We know you are here, our brothers and sisters . . .
Pressia barely remembers the Detonations or much about life during the Before. In her sleeping cabinet behind the rubble of an old barbershop where she lives with her grandfather, she thinks about what is lost-how the world went from amusement parks, movie theaters, birthday parties, fathers and mothers . . . to ash and dust, scars, permanent burns, and fused, damaged bodies. And now, at an age when everyone is required to turn themselves over to the militia to either be trained as a soldier or, if they are too damaged and weak, to be used as live targets, Pressia can no longer pretend to be small. Pressia is on the run.
Burn a Pure and Breathe the Ash . . .
There are those who escaped the apocalypse unmarked. Pures. They are tucked safely inside the Dome that protects their healthy, superior bodies. Yet Partridge, whose father is one of the most influential men in the Dome, feels isolated and lonely. Different. He thinks about loss-maybe just because his family is broken; his father is emotionally distant; his brother killed himself; and his mother never made it inside their shelter. Or maybe it’s his claustrophobia: his feeling that this Dome has become a swaddling of intensely rigid order. So when a slipped phrase suggests his mother might still be alive, Partridge risks his life to leave the Dome to find her.

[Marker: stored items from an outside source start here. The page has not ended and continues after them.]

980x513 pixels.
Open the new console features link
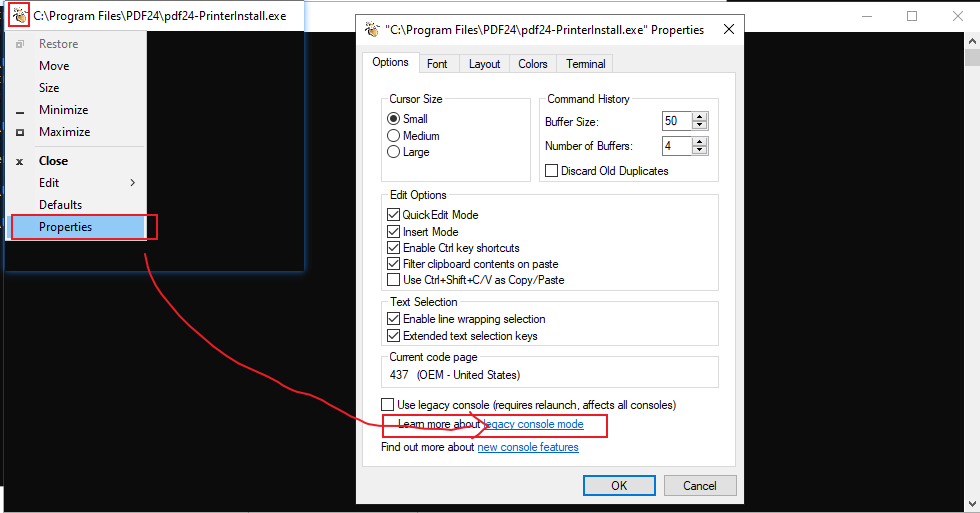point(527,447)
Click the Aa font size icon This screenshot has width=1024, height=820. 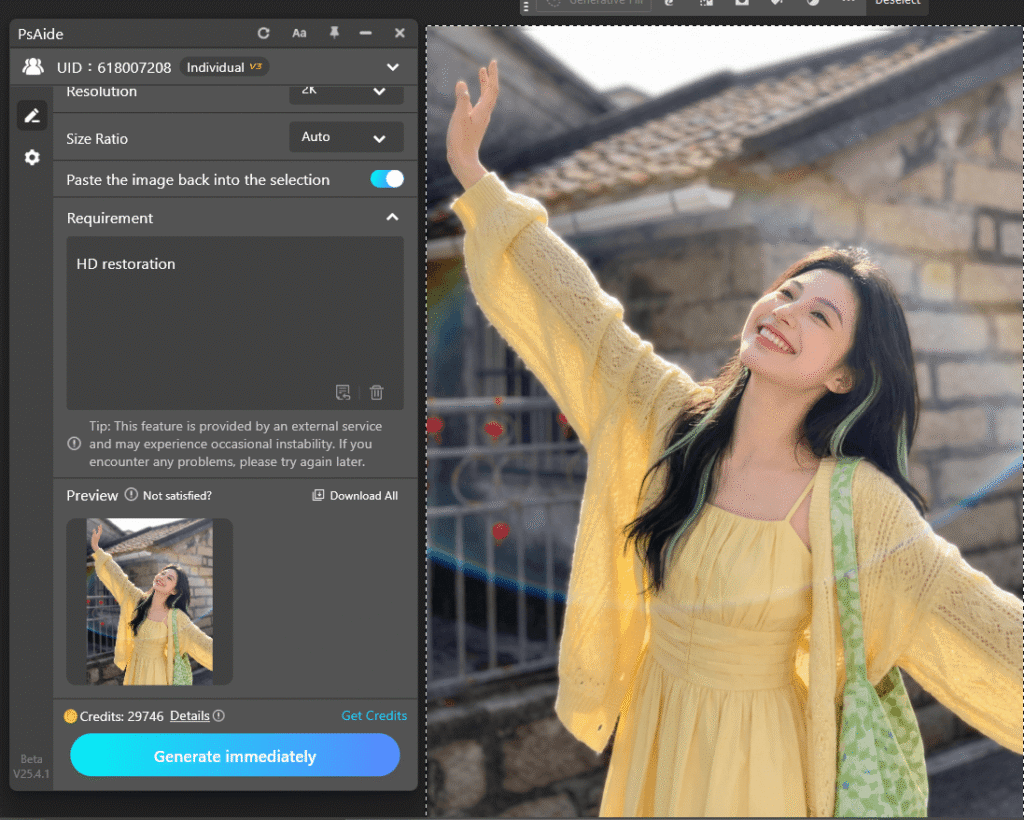(298, 33)
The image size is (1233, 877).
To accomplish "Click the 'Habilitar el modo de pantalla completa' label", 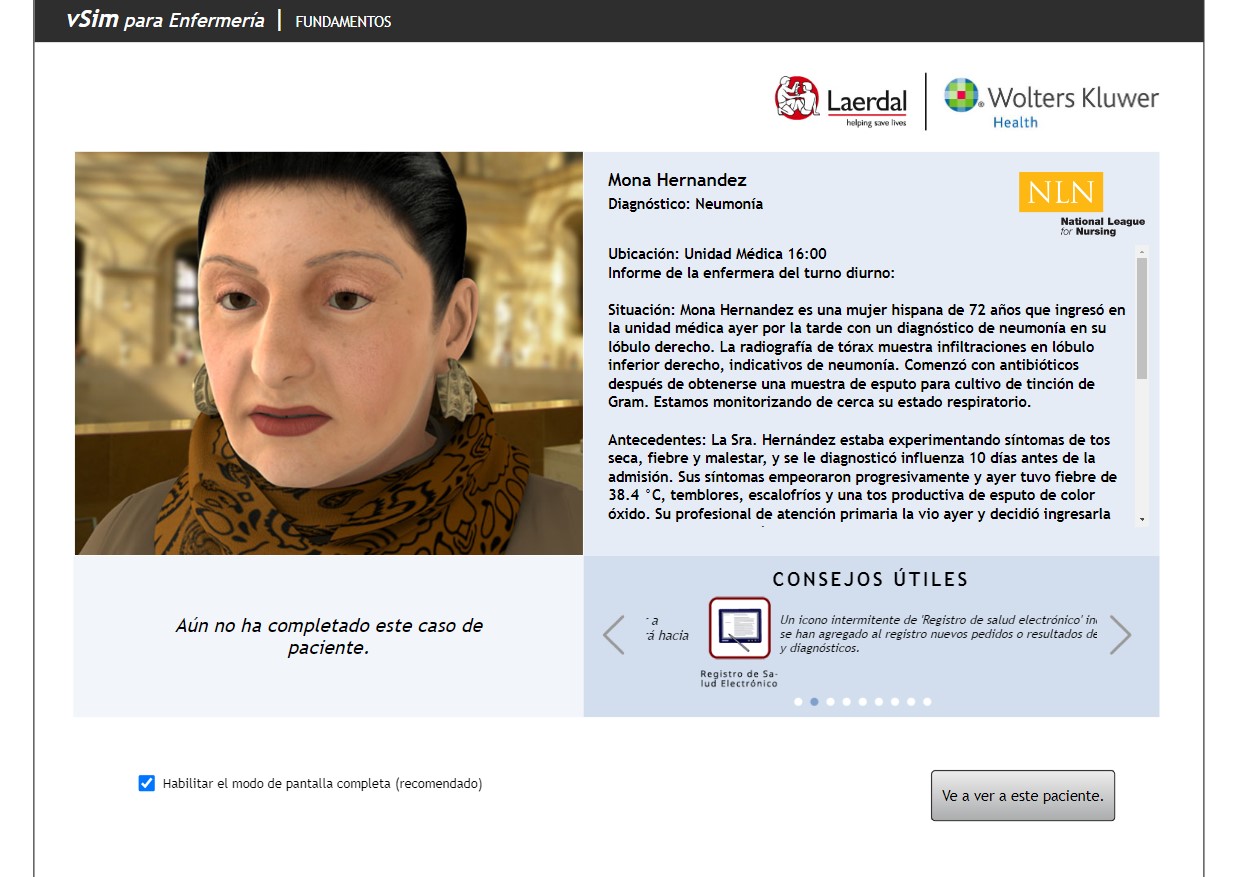I will pos(322,784).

When Pressia meets Partridge, their worlds shatter all over again.
This is a dark, bleak, beautifully written book that was, at times, uncomfortable to read. It’s set in the future, where only those in the Dome remain pure, and those outside have been fused with whatever they were close to when the Detonation occurred. Most of the country is doing it’s best to survive, clutching at hope wherever they can find it.
There is quite a wide cast of characters, with several semi-romantic pairings – this was actually nice, considering SO many YA novels have a strong romantic thread in them. I think my favourite characters were Pressia, Bradwell, and El-Capitan, they were the ones that stood out for me most – or perhaps it was just that I felt greater compassion for them as they were the wretches. Pressia and Bradwell have this sweet, subtle swell of emotion between them and I couldn’t help but hope they would both make it out of the book alive. Partridge and Lyda, the two main Pure’s in the book were less engaging for me, though I can’t really place my finger on why.
Although the book had a slow build up, I am pleased I stuck with it. I found myself quite caught up in this new vision of the world, it was creepy on so many levels, but I couldn’t help but see a kind of beauty in the mutation of the wretches. There is a scene with a group of mothers, their babies and children now literally a part of their bodies. I could see myself as one of them, so often are my young ones in my arms.
If I had one criticism of the book it would be that there were a lot of coincidences and people/items/information showing up at JUST the right time. I think this was mainly down to the fact that the two main characters didn’t really have any idea about what was happening behind the scenes. I am hoping that happens less in the next book, but regardless, will certainly be giving it a read to see what happens next.
Anyways… it’s a good book, if you like dark and uncomfortable reads. I think some readers will love it, and others may find that it’s not their cup of tea.